As if this were not enough, their troubles were aggravated by contention with the Cherokee over the land they occupied, and the p151 fear that made them nearly desperate, that they were going to be driven from the homes and little farms they had wrested out of the forest on the Arkansas and Verdigris rivers. Many of the Creeks, sick of their treatment, ill, or nostalgic, wandered back to their old homes in Alabama.10
For some years the immigrant Creeks were clustered under the protection of Fort Gibson, from fear of the wild Indians. In the Creek settlement on the Verdigris and Arkansas rivers, the most populous community of immigrant Indians, they were settled so compactly for twelve or fifteen miles up those streams that their improvements adjoined;11 and they continued so until 1834 when General Leavenworth directed the establishment of a military post at the mouth of the Cimarron River; then they felt safe in seeking out locations higher up the Arkansas River12 where they would have more room to raise cattle and hogs.
These pioneer Creeks stood in fear of the wild Indians of the prairies and their appeal to the Government for protection was in a measure responsible for the Indian council held at Fort Gibson in September, p152 1834, where was laid the groundwork for treaties later made by the Government with the prairie Indians, of great importance to these and succeeding immigrants. But this did not end the troubles of the Creeks, who "made frequent and grievous complaints against the Osage for depredations committed by them, in killing their stock, stealing their horses &c, and have even threatened (as the Government does not afford them that protection which they have promised) to take satisfaction in their own way. . . . They have also similar complaints against the Delawares who are constantly hovering round their borders, and destroying the game."13
Charges were renewed four months later by Chief Roley McIntosh
"and several other Chiefs in a very grave manner, against the Delawares. Large hordes of them are said to be within and on the borders of the Creek country, killing and destroying the game; and destroying the cane and pastures; and at this time there are large encampments of them on the Seminole land. They have immense droves of horses pasturing on the cane, killing up all the deer, bear and turkeys; and destroying the Buffaloe that came in or near the Creek country, by which means the Creeks apprehend being brought into collision with their neighbors, and they therefore claim the protection of Government from these troublesome people.
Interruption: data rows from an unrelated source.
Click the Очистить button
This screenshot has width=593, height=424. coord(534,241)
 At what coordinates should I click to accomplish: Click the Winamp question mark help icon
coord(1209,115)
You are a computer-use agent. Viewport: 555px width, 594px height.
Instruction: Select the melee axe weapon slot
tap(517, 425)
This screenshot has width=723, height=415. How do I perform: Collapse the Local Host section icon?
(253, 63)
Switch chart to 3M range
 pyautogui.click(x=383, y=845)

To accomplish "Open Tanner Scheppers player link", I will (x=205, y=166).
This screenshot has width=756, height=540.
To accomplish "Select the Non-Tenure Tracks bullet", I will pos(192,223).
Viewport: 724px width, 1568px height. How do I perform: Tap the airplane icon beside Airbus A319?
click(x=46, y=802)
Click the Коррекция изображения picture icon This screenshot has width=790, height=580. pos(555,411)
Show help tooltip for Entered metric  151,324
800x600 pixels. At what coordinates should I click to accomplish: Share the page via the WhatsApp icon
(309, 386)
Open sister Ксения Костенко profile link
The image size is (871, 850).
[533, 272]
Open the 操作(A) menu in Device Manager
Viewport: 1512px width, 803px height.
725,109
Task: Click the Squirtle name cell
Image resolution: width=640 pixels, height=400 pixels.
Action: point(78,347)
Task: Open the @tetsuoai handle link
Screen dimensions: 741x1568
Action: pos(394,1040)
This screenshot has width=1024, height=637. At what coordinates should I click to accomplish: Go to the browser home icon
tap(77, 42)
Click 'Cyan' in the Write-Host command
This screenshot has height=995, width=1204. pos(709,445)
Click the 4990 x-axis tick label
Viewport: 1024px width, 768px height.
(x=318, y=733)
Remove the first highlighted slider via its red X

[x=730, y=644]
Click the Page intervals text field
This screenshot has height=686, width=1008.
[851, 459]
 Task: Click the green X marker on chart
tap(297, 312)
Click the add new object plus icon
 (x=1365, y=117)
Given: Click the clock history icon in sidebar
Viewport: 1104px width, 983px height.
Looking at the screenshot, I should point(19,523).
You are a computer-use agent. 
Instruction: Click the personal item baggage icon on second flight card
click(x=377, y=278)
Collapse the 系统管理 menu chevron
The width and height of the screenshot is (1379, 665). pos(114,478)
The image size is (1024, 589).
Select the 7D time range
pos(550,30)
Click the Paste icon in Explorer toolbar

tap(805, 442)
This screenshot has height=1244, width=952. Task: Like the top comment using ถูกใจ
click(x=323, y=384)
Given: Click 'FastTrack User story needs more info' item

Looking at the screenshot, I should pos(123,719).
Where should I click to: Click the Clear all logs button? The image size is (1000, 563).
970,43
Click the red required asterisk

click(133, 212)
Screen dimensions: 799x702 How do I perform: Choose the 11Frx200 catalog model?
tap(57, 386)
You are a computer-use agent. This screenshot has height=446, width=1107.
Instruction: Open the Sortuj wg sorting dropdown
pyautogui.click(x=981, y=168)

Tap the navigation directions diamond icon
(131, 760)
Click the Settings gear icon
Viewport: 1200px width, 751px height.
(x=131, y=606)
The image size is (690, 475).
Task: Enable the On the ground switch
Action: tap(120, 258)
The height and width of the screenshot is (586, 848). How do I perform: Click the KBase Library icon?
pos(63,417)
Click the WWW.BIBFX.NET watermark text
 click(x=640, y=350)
"They also have many grievous complaints against the Osages, who are continually depredating upon them by killing their Stock and hogs; and stealing horses and their property. There is now claims in this office of between nine and ten thousand dollars against the Osage for depredations of this kind. Unless protection is offered them in some way, it will hardly be possible to restrain them much longer from taking redress in their own way against these troublesome intruders."14
The tragic migration of the Creek Indians15 brought more than ten thousand cold, suffering and destitute members of that tribe to Fort Gibson in December, 1836. "They had been hutted on the Military Reservation at that post when they were met in a friendly manner by the McIntosh's and on the 28th, 29th and 30th December crossed over p153 the Arkansas River into their new country, near the mouth of Grand River."16 Here they remained in camp for a time until they could organize for their next move. A few of them united with the McIntosh Creeks on the Arkansas River, but the great majority followed their trusted leader Opothleyaholo and located in the vicinity of the present Eufaula. Here they settled on the rich bottom land of the Canadian River where some of them who engaged in planting in the spring were rewarded by good crops.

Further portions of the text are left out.